Брода, казалось, не обращал ни малейшего внимание на вызывающие речи соседей и с аппетитом уплетал кусок гуся, запивая вином, и лишь украдкой поглядывал, время от времени, на толстого бюргера, круглое, жирное и красное лицо которого сияло чванством. Но при имени Гуса он оттолкнул тарелку и, обратившись к немцам, ударил кулаком по столу, со словами:

– Довольно, панове! Я советовал бы вам оставить вифлеемского проповедника в покое! Кому же бичевать пороки, как не ему – образцу всех христианских доблестей.

– Тебе-то какое дело, болван? – перебил его негодующий студент. – Этот твой образец добродетели – еретик, которого король в один прекрасный день сожжет, как и обещал ему недавно. Теперь, каналья, заболел от страха и, говорят, издыхает.

– Не стоит горячиться, Готхольд! Что нам до какого-то чешского бродяжки, – с презрительным смехом заметил жирный немец. – Это, должно быть, один из свинопасов Гуса, о котором ты сейчас рассказывал.

– Верно, немецкий пьяница! – заревел Брода. – Я свинопас и вот как я поступаю с иноземными свиньями, когда они посмеют напасть на мое стадо.

Он грозно встал во весь свой рост и в миг, раньше, чем кто-либо успел опомниться, очутился подле бюргера; схватив одной рукой за пояс, а другой – за шиворот, он поднял его на воздух, как ребенка, и выбросил вон из залы. Как камень из пращи, пролетел бюргер над столами, опрокинул по дороге нескольких прохожих и шлепнулся на мостовую.

Снаружи донесся шум, но в самой зале первое время царило гробовое молчание. Вдруг, немцы в ярости поднялись поголовно с криками и ругательствами; в руках заблестело оружие, а над головами замелькали жбаны и кружки, несмотря на горячий протест хозяина.

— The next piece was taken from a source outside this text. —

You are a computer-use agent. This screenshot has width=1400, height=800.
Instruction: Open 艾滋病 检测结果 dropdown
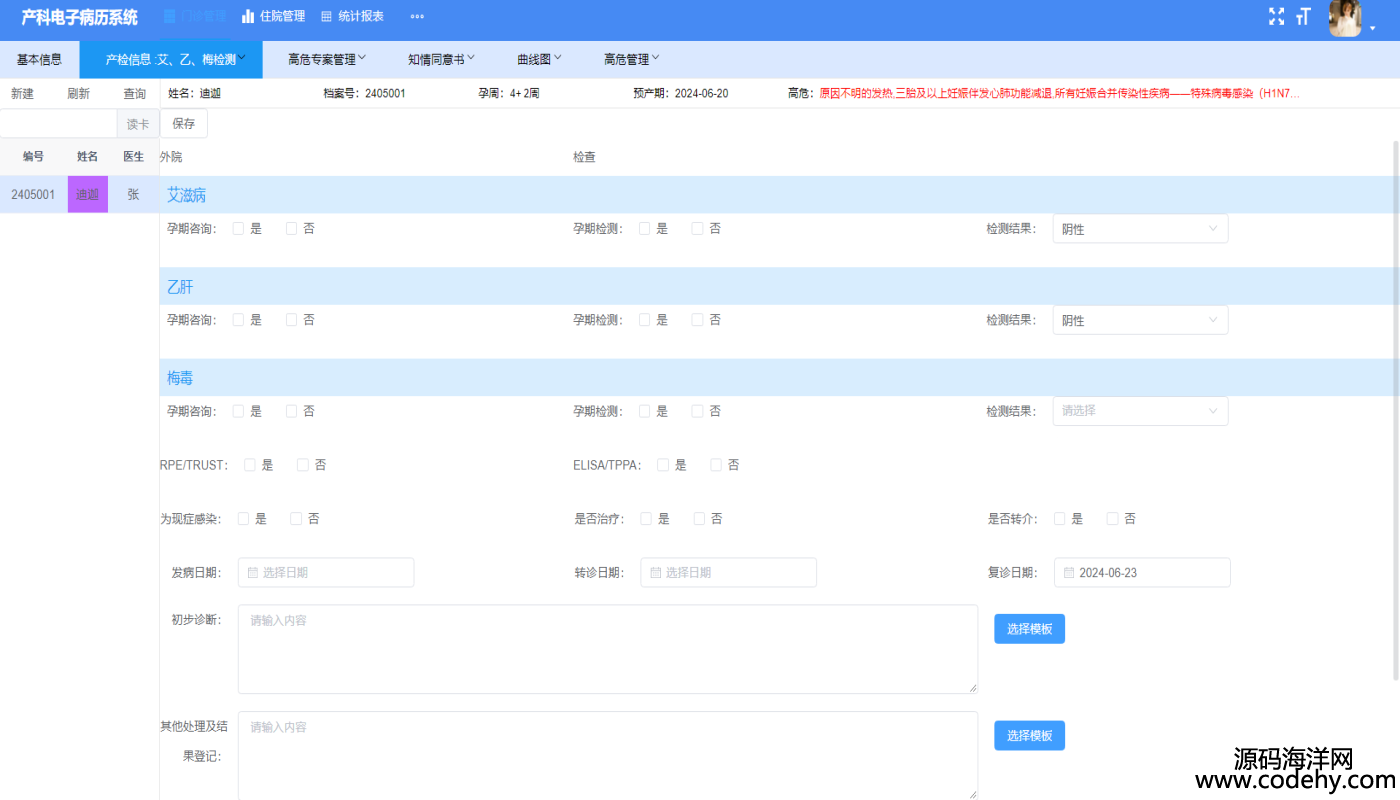click(1140, 229)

В эту минуту в дверях показался выброшенный бюргер, весь в грязи, с окровавленным лицом, и, как бешеный, с пеной у рта, бросился на Броду. Но тот, вместе с Светомиром, обнажили мечи и совершенно спокойно отбивались от нападавших; да и все находившиеся в зале чехи присоединились к ним, и началась общая свалка. Ужасные крики, шум и грохот разбиваемой посуды, столов и скамеек собрали толпу перед входной дверью, и народ, если не делом, то словами принимал живое участие в сумятице.

Оружием пролагая себе дорогу, Брода и Светомир пробрались к выходу. И только что вышли они на улицу, как к месту побоища подошел отряд полицейской стражи, вызванный кем-то из горожан. Но большинство зрителей было на стороне Броды, подвиг которого передавался из уст в уста; толпа расступилась и, как стеной, защитила его с Светомиром.

Оба они давно уже успели скрыться в переулке, раньше, чем начальник стражи понял, в чем дело.

– Хороший урок задал ты этому немцу-хвастуну, – смеясь, сказал Светомир, шагая сзади Броды.

– Вот как он расквасил себе нос на мостовой, так теперь долго не будет его задирать! Пойдем к Жижке, я непременно хочу рассказать ему наше приключение; это его очень позабавит, – весело ответил Брода.

Бодрым шагом перешли они знаменитый, построенный Карлом IV мост через Влтаву и свернули в пустынный, извилистый переулок в Старом месте (городе).

Настала уже ночь, когда они остановились перед бедным на вид домиком, и им пришлось ощупью пробираться по узкой и крутой лестнице. Наконец, они постучались в дверь, из-под которой пробивалась полоса света.

В большой, но просто обставленной комнате, у стены, помещалась широкая, с шерстяными занавесками, кровать, а посредине, вокруг стола, освещенного масляной лампой, сидело трое: старушка, чистившая яблоки и присматривавшая за маленькой, пятилетней девочкой, которая тут же играла с деревянным барашком, и молодой человек, лет тридцати, с умным, смелым лицом. Темные глаза его строго блестели из-под густых бровей; рот был большой, оттененный рыжеватыми усами; волосы на голове были острижены в щетку, и короткая бородка обрамляла лицо. В нем чувствовалась загадочная, громадная, просившаяся наружу сила, проглядывала какая-то странная смесь врожденной суровости, благородства и даже великодушия.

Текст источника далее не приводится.